Segment Start: THE DATA
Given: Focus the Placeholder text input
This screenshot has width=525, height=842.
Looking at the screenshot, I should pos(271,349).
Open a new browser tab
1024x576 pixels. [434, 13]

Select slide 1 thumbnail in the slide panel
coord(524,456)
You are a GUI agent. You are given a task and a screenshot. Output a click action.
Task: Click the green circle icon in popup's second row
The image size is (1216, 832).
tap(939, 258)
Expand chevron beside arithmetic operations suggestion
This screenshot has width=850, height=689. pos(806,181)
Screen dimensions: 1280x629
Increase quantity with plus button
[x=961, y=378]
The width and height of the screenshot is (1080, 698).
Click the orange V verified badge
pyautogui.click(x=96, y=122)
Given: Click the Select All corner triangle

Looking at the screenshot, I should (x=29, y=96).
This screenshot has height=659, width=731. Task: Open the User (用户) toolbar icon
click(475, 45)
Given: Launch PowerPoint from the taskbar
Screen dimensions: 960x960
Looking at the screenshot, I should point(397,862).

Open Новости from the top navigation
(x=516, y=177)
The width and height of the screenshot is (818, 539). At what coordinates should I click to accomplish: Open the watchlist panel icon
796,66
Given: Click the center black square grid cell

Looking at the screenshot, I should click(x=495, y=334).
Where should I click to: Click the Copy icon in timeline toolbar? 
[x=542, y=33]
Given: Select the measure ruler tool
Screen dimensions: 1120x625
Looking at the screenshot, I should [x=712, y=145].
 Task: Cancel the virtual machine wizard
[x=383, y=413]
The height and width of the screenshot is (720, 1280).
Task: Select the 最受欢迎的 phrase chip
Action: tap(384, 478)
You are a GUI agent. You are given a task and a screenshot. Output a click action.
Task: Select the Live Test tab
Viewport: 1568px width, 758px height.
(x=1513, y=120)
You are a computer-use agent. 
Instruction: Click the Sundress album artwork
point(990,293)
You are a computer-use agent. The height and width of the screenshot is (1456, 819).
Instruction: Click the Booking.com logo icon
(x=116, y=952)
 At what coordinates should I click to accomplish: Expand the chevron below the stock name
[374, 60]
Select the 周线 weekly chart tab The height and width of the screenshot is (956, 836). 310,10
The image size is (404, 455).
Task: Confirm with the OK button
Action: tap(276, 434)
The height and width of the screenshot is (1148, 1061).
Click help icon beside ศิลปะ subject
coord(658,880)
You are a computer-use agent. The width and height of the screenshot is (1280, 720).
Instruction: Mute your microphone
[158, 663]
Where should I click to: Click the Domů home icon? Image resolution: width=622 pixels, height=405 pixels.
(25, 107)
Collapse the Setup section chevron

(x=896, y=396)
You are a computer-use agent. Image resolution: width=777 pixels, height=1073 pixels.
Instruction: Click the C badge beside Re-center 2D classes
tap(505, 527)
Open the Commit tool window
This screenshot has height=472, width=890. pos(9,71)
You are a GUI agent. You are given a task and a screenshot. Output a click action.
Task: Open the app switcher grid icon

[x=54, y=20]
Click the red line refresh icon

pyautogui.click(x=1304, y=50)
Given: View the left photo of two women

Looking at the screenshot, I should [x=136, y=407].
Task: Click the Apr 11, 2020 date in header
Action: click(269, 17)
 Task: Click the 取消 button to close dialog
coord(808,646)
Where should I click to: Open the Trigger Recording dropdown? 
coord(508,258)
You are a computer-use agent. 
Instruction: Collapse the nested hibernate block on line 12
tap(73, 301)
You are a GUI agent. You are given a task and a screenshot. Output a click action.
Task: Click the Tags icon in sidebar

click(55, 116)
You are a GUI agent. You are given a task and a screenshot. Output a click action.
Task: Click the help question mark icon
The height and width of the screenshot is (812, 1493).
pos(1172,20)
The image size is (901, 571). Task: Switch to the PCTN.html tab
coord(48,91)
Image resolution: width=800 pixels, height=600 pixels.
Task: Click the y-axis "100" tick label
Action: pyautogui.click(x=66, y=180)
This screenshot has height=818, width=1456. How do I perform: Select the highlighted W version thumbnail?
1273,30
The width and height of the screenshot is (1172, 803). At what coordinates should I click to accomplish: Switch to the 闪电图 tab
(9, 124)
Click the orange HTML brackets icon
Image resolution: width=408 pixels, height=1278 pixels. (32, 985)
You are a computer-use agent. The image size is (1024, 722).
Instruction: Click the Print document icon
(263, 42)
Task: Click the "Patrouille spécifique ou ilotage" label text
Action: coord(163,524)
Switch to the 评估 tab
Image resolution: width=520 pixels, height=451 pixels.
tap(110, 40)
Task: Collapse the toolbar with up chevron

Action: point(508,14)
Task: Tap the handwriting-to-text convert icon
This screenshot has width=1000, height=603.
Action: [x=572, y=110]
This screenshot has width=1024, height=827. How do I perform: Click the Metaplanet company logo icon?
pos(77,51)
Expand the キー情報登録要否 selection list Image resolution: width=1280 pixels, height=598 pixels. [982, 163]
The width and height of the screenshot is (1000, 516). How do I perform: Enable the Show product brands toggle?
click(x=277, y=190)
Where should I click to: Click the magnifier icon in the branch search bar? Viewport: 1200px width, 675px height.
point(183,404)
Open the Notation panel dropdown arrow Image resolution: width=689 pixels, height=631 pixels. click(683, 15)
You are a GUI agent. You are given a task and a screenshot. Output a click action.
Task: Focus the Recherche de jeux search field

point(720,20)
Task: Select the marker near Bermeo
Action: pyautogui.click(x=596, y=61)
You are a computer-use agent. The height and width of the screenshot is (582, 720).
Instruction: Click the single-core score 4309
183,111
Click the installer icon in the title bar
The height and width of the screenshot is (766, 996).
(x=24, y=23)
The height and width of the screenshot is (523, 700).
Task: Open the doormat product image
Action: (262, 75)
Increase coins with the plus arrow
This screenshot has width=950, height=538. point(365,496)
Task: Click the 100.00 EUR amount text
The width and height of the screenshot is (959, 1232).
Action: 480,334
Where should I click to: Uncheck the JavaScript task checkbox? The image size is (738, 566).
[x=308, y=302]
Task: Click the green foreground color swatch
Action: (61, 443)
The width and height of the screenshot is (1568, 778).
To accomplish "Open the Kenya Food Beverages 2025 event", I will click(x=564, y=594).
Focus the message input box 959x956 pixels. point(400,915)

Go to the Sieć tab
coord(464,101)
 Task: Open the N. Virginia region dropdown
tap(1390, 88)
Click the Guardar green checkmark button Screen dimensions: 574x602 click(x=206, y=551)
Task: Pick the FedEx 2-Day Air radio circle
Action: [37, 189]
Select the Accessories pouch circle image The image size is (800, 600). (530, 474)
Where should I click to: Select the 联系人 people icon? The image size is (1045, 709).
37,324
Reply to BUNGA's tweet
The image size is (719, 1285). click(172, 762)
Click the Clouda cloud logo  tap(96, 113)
Segment End: THE DATA
■ DIRECTIONS
Having gone through the data above, repeat it exactly.

■ PROBLEM SOLUTION
Given: Focus the Placeholder text input
This screenshot has width=525, height=842.
Looking at the screenshot, I should pos(271,349).
Open a new browser tab
1024x576 pixels. [434, 13]

Select slide 1 thumbnail in the slide panel
coord(524,456)
You are a GUI agent. You are given a task and a screenshot. Output a click action.
Task: Click the green circle icon in popup's second row
The image size is (1216, 832).
tap(939, 258)
Expand chevron beside arithmetic operations suggestion
This screenshot has width=850, height=689. pos(806,181)
Screen dimensions: 1280x629
Increase quantity with plus button
[x=961, y=378]
The width and height of the screenshot is (1080, 698).
Click the orange V verified badge
pyautogui.click(x=96, y=122)
Given: Click the Select All corner triangle

Looking at the screenshot, I should (x=29, y=96).
This screenshot has height=659, width=731. Task: Open the User (用户) toolbar icon
click(475, 45)
Given: Launch PowerPoint from the taskbar
Screen dimensions: 960x960
Looking at the screenshot, I should point(397,862).

Open Новости from the top navigation
(x=516, y=177)
The width and height of the screenshot is (818, 539). At what coordinates should I click to accomplish: Open the watchlist panel icon
796,66
Given: Click the center black square grid cell

Looking at the screenshot, I should click(x=495, y=334).
Where should I click to: Click the Copy icon in timeline toolbar? 
[x=542, y=33]
Given: Select the measure ruler tool
Screen dimensions: 1120x625
Looking at the screenshot, I should [x=712, y=145].
 Task: Cancel the virtual machine wizard
[x=383, y=413]
The height and width of the screenshot is (720, 1280).
Task: Select the 最受欢迎的 phrase chip
Action: tap(384, 478)
You are a GUI agent. You are given a task and a screenshot. Output a click action.
Task: Select the Live Test tab
Viewport: 1568px width, 758px height.
(x=1513, y=120)
You are a computer-use agent. 
Instruction: Click the Sundress album artwork
point(990,293)
You are a computer-use agent. The height and width of the screenshot is (1456, 819).
Instruction: Click the Booking.com logo icon
(x=116, y=952)
 At what coordinates should I click to accomplish: Expand the chevron below the stock name
[374, 60]
Select the 周线 weekly chart tab The height and width of the screenshot is (956, 836). 310,10
The image size is (404, 455).
Task: Confirm with the OK button
Action: tap(276, 434)
The height and width of the screenshot is (1148, 1061).
Click help icon beside ศิลปะ subject
coord(658,880)
You are a computer-use agent. The width and height of the screenshot is (1280, 720).
Instruction: Mute your microphone
[158, 663]
Where should I click to: Click the Domů home icon? Image resolution: width=622 pixels, height=405 pixels.
(25, 107)
Collapse the Setup section chevron

(x=896, y=396)
You are a computer-use agent. Image resolution: width=777 pixels, height=1073 pixels.
Instruction: Click the C badge beside Re-center 2D classes
tap(505, 527)
Open the Commit tool window
This screenshot has height=472, width=890. pos(9,71)
You are a GUI agent. You are given a task and a screenshot. Output a click action.
Task: Open the app switcher grid icon

[x=54, y=20]
Click the red line refresh icon

pyautogui.click(x=1304, y=50)
Given: View the left photo of two women

Looking at the screenshot, I should [x=136, y=407].
Task: Click the Apr 11, 2020 date in header
Action: click(269, 17)
 Task: Click the 取消 button to close dialog
coord(808,646)
Where should I click to: Open the Trigger Recording dropdown? 
coord(508,258)
You are a computer-use agent. 
Instruction: Collapse the nested hibernate block on line 12
tap(73, 301)
You are a GUI agent. You are given a task and a screenshot. Output a click action.
Task: Click the Tags icon in sidebar

click(55, 116)
You are a GUI agent. You are given a task and a screenshot. Output a click action.
Task: Click the help question mark icon
The height and width of the screenshot is (812, 1493).
pos(1172,20)
The image size is (901, 571). Task: Switch to the PCTN.html tab
coord(48,91)
Image resolution: width=800 pixels, height=600 pixels.
Task: Click the y-axis "100" tick label
Action: pyautogui.click(x=66, y=180)
This screenshot has height=818, width=1456. How do I perform: Select the highlighted W version thumbnail?
1273,30
The width and height of the screenshot is (1172, 803). At what coordinates should I click to accomplish: Switch to the 闪电图 tab
(9, 124)
Click the orange HTML brackets icon
Image resolution: width=408 pixels, height=1278 pixels. (32, 985)
You are a computer-use agent. The image size is (1024, 722).
Instruction: Click the Print document icon
(263, 42)
Task: Click the "Patrouille spécifique ou ilotage" label text
Action: coord(163,524)
Switch to the 评估 tab
Image resolution: width=520 pixels, height=451 pixels.
tap(110, 40)
Task: Collapse the toolbar with up chevron

Action: point(508,14)
Task: Tap the handwriting-to-text convert icon
This screenshot has width=1000, height=603.
Action: [x=572, y=110]
This screenshot has width=1024, height=827. How do I perform: Click the Metaplanet company logo icon?
pos(77,51)
Expand the キー情報登録要否 selection list Image resolution: width=1280 pixels, height=598 pixels. [982, 163]
The width and height of the screenshot is (1000, 516). How do I perform: Enable the Show product brands toggle?
click(x=277, y=190)
Where should I click to: Click the magnifier icon in the branch search bar? Viewport: 1200px width, 675px height.
point(183,404)
Open the Notation panel dropdown arrow Image resolution: width=689 pixels, height=631 pixels. click(683, 15)
You are a GUI agent. You are given a task and a screenshot. Output a click action.
Task: Focus the Recherche de jeux search field

point(720,20)
Task: Select the marker near Bermeo
Action: pyautogui.click(x=596, y=61)
You are a computer-use agent. The height and width of the screenshot is (582, 720).
Instruction: Click the single-core score 4309
183,111
Click the installer icon in the title bar
The height and width of the screenshot is (766, 996).
(x=24, y=23)
The height and width of the screenshot is (523, 700).
Task: Open the doormat product image
Action: (262, 75)
Increase coins with the plus arrow
This screenshot has width=950, height=538. point(365,496)
Task: Click the 100.00 EUR amount text
The width and height of the screenshot is (959, 1232).
Action: 480,334
Where should I click to: Uncheck the JavaScript task checkbox? The image size is (738, 566).
[x=308, y=302]
Task: Click the green foreground color swatch
Action: (61, 443)
The width and height of the screenshot is (1568, 778).
To accomplish "Open the Kenya Food Beverages 2025 event", I will click(x=564, y=594).
Focus the message input box 959x956 pixels. point(400,915)

Go to the Sieć tab
coord(464,101)
 Task: Open the N. Virginia region dropdown
tap(1390, 88)
Click the Guardar green checkmark button Screen dimensions: 574x602 click(x=206, y=551)
Task: Pick the FedEx 2-Day Air radio circle
Action: [37, 189]
Select the Accessories pouch circle image The image size is (800, 600). (530, 474)
Where should I click to: Select the 联系人 people icon? The image size is (1045, 709).
37,324
Reply to BUNGA's tweet
The image size is (719, 1285). click(172, 762)
Click the Clouda cloud logo  tap(96, 113)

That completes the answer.